(Document and screenshot pointing entries)
◆ ◆ ◆

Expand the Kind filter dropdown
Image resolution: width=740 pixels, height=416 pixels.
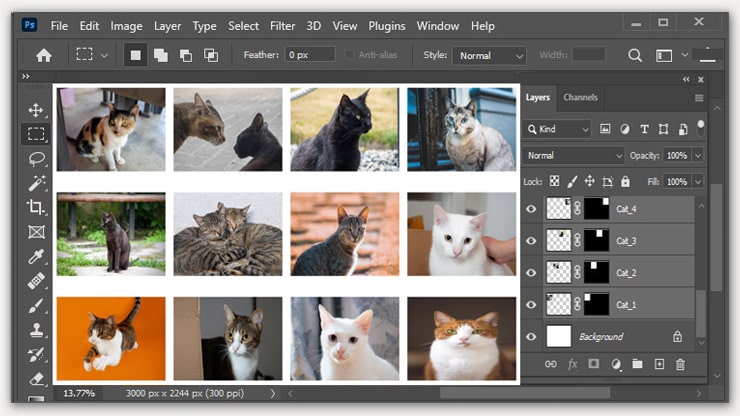[558, 129]
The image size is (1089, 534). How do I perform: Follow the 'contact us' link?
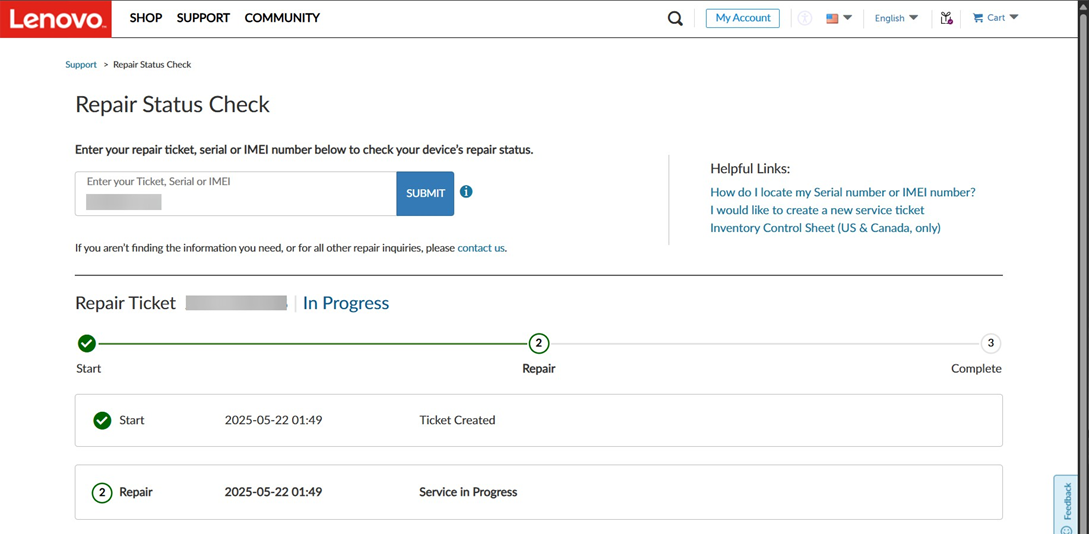point(481,248)
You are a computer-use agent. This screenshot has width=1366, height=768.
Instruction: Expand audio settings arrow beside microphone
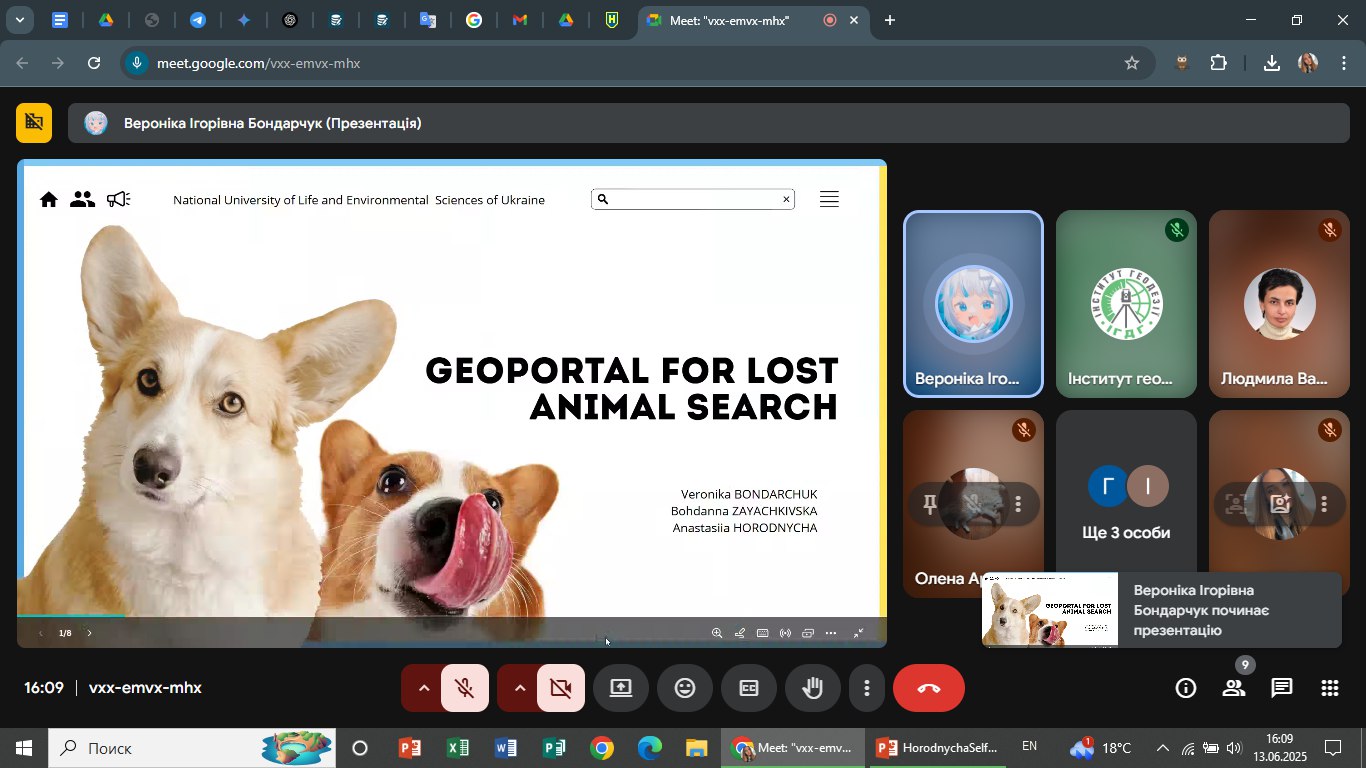[x=423, y=688]
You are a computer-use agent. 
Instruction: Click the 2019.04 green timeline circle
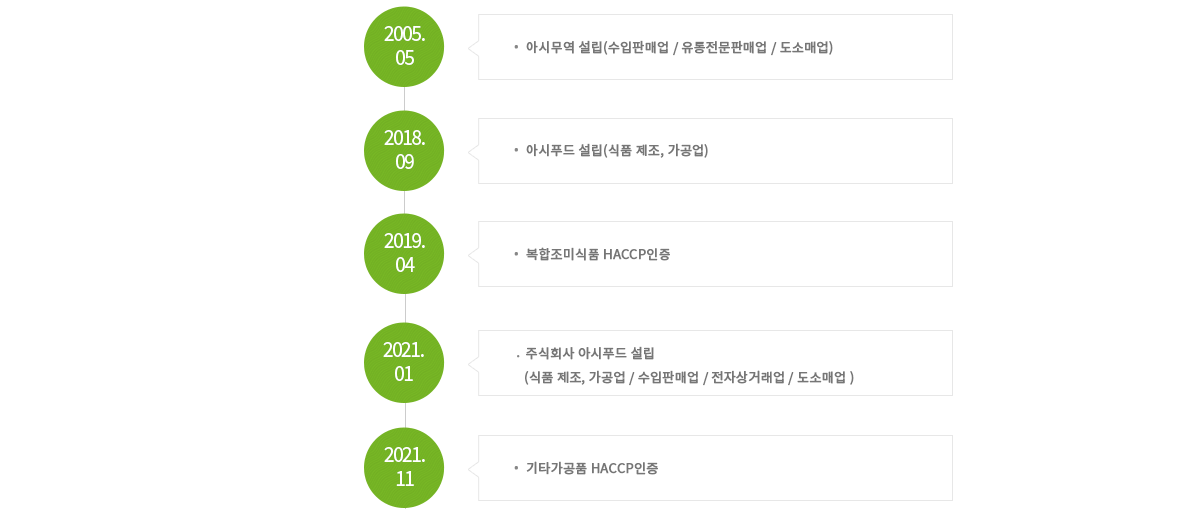pyautogui.click(x=404, y=253)
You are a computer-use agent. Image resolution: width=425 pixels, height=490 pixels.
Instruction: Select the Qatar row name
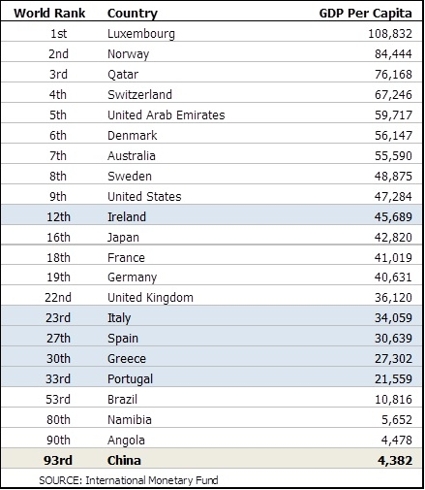coord(123,75)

◆ ◆ ◆

# Exercise directions:
Rewrite the stretch of material from the line containing "You are a computer-use agent. This" through the end of the material, including each line and reducing every coordinate value in the answers by 20. Leave the pictures out of your version.

# Written solution:
You are a computer-use agent. This screenshot has width=1366, height=768.
Instruction: Expand audio settings arrow beside microphone
[x=403, y=668]
You are a computer-use agent. 
Instruction: Click the 2019.04 green timeline circle
pyautogui.click(x=384, y=233)
You are a computer-use agent. Image resolution: width=425 pixels, height=490 pixels.
Instruction: Select the Qatar row name
coord(103,55)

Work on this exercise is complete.